Когда Мао было всего 18, у него появилась возможность последовать примеру любимых героев-воинов: он вступил в республиканскую армию в столице Хунани Чанша, чтобы защищать революцию 1911 года. Ему не довелось воевать, но он все равно столкнулся с тяжелыми лишениями и риском. Через шесть месяцев он демобилизовался, и перед ним встал вопрос, как устроить свою жизнь. Он планировал поступить в школу полиции, записывался в ученики мыловара и даже подался в коммерческую школу, но туда путь оказался закрыт: все предметы преподавались по-английски. Он сдал экзамены в престижную «Среднюю школу», где изучались история и литература Китая, но порядки этого учебного заведения оказались для него слишком строгими и реакционными; в результате он поступил в педагогическое училище, которое успешно закончил в 1918 году.

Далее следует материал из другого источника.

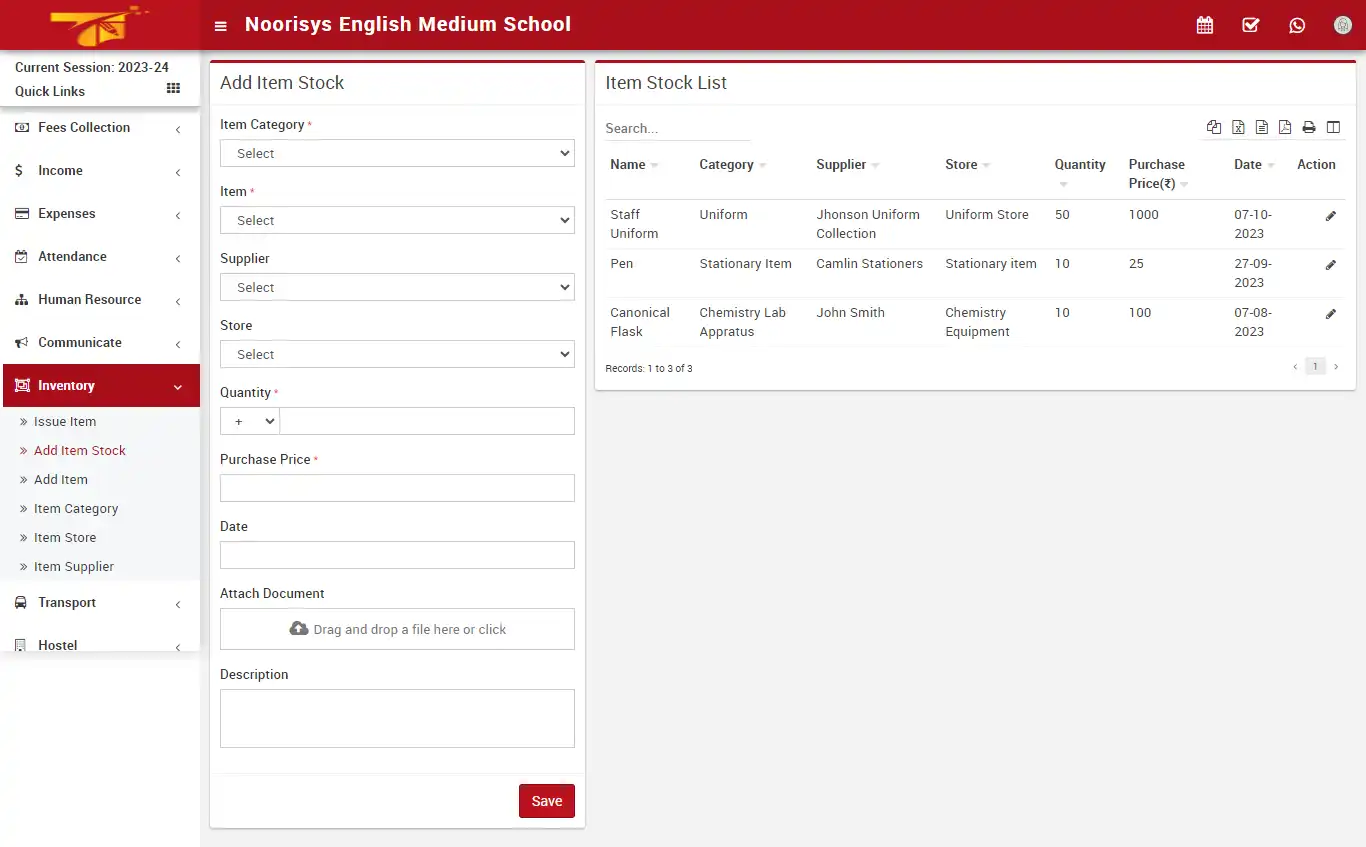Toggle column visibility on the stock table

(1333, 127)
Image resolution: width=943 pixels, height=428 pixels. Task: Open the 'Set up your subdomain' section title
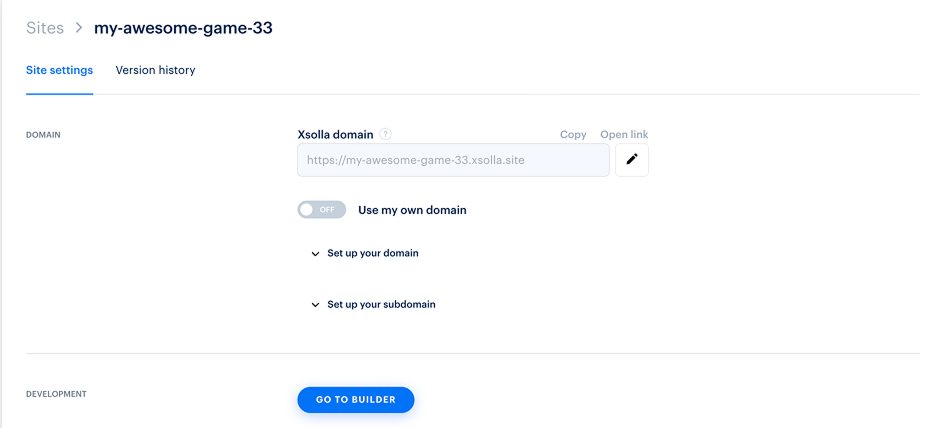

В годы обучения в училище он много читал. В то время, когда Китай был насыщен интеллектуальными и политическими брожениями, мао являлся типичным националистически ориентированным студентом, искавшим пути возрождения Китая. Как и члены Движения новой культуры, он верил, что Китай должен отказаться от рабской ментальности. Для достижения этой цели требовались воля и уверенность в своей правоте. Но решения, которые принимал Мао, имели отчетливую милитаристическую окраску: он продолжал смотреть на мир глазами юного солдата и любителя героических историй. В своей первой статье 1917 года он написал: «Наша нация рвется к силе: ее воинственный дух никогда никто не поощрял. Физическое состояние народа ухудшается день за днем… Если наши тела не будут сильны, мы будем дрожать при виде [вражеских] солдат. Как же тогда мы сможем достичь наших целей или распространять свое влияние?»{615}
Регулярные физические упражнения, которыми сам Мао занимался ежедневно, должны были закалить волю, а затем воля, в сочетании с верными моральными принципами, должна была дать китайцам силу, чтобы восстать против своих угнетателей-империалистов. В отличие от конфуцианского «сверхчеловека», стремление к которому «культивировалось и было общепринятым», тренировки должны были быть «дикими и неистовыми»{616}. Возможно, Мао оправдывал свой собственный характер, а не нравы крестьянина, работающего на земле. Но он также соединял этические идеи конфуцианства с модным в то время социал-дарвинизмом, заимствованным у Запада. Способ устранения национального упадка, предлагаемый Мао, во многом походил на методы, которыми пользовались его французские и русские предшественники. Он заключался в разрушении старой элитарной культуры и принуждении людей к жизни в полувоенном братстве.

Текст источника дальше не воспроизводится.